**TRAVAIL DEMANDÉ**
Poursuivez, s'il vous plaît, le texte sur le canal chinois au Nicaragua en reprenant juste après sa dernière phrase.

**TEXTE EXTRAIT**
Via la guerre des canaux
Oubliez un moment la crise ukrainienne. Oui, elle est très proche des frontières russes. Et elle est très pénible. Mais elle n’est pas le centre de l’histoire mondiale. Les agences de presse rapportent en effet que la Chine a lancé la construction d’un canal reliant les océans Atlantique et Pacifique au Nicaragua.
Et le monopole centenaire des États-Unis, qui contrôlent de fait le continent américain, n’est pas seulement menacé mais subit un coup ravageur. Si ce canal entrait en service, le monde assisterait au lever du soleil chinois.
Pour le moment, le canal de Panama est toujours la voie la plus courte entre l’Atlantique et le Pacifique. Pour le percer le président américain Theodore Roosevelt avait même créé un nouvel État, le Panama, détachant ce territoire de la Colombie en 1903.
Cette escroquerie géopolitique américaine d’envergure globale, la première d’une longue série, a été un succès brillant. Il y a cent ans, le canal de Panama laissait passer son premier navire, permettant aux successeurs de Roosevelt de transporter leur flotte vers n’importe quel coin du monde avec une avance sur leurs concurrents, et de contrôler les échanges commerciaux entre l’Occident et l’Orient.
A l’origine, le canal de Panama était la propriété des États-Unis. Puis ces derniers l’ont « transmis » au pays en 1999. Mais comme le gouvernement panaméen peut être renversé par les Américains à n’importe quel moment – le sort du général rétif Noriega en 1989 l’illustre parfaitement – ce canal reste en réalité un actif américain, à l’instar de tout le Panama « indépendant ».
L’idée de créer un canal concurrent sur le territoire du Nicaragua existe depuis toujours mais sa mise en œuvre n’a été lancée que cette année. Derrière l’entreprise hong-kongaise qui construit ce nouveau canal international, le gouvernement chinois veille. L’entrée en service de ce site devrait avoir lieu en 2019.

**DONNÉES FOURNIES**
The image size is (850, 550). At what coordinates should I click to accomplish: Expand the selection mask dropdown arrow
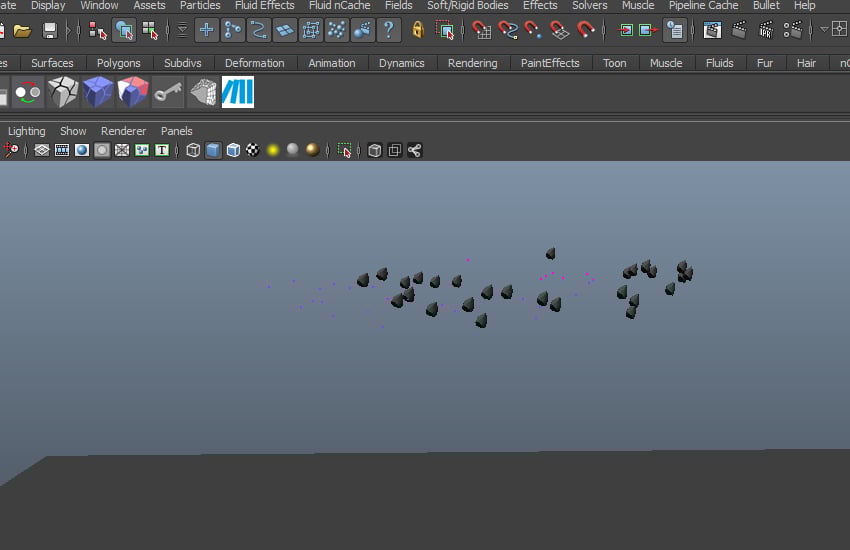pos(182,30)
--
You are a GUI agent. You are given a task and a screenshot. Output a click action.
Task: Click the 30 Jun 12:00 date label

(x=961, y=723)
--
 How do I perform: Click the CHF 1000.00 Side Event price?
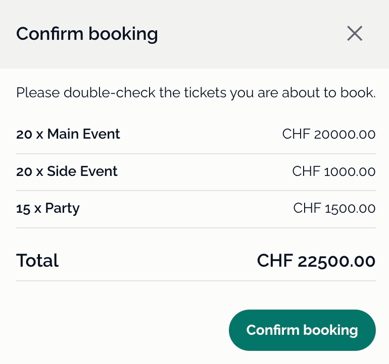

**RÉSULTAT**
Pourtant, je ne partage pas la joie aveugle des patriotes orthodoxes qui saluent cette l’initiative visant à faire effondrer l’hégémonie américaine à l’autre bout du monde. Car le canal de Nicaragua sera chinois, tout comme celui de Panama appartient, de facto, aux États-Unis. Il aurait pu être le nôtre si l’URSS ne s’était pas disloquée en 1991, évitant également la crise ukrainienne, la querelle entre deux peuples-frères, la présence américaine au sud de la Russie, etc.
Dans les années 1970, l’URSS n’a pas ménagé ses efforts pour faire chuter le gouvernement proaméricain du Nicaragua, soutenir les rebelles de Daniel Ortega et accorder à ce pays lointain une aide technique et financière énorme (des membres de ma famille y avaient travaillé). Mais tout a tourné à l’eau de boudin.
Les autorités de l’époque n’ont pas pu comprendre l’influence du déficit en jeans sur la stabilité du régime de l’Union Soviétique… et ont commencé leur aventure afghane au lieu de travailler plus activement en Amérique latine, affectée par le virus du marxisme. L’intervention en Afghanistan, à partir de 1979, a coïncidé avec la chute du régime de Somoza au Nicaragua.
Selon moi, tout cela montre qu’il faut frapper les points les plus faibles de l’ennemi sans se laisser distraire par des sujets secondaires. Les Chinois, avec leurs 5 000 ans d’expertise stratégique, le comprennent sans doute parfaitement. C’est pourquoi le Nicaragua (et le monde) verra se lever le soleil chinois.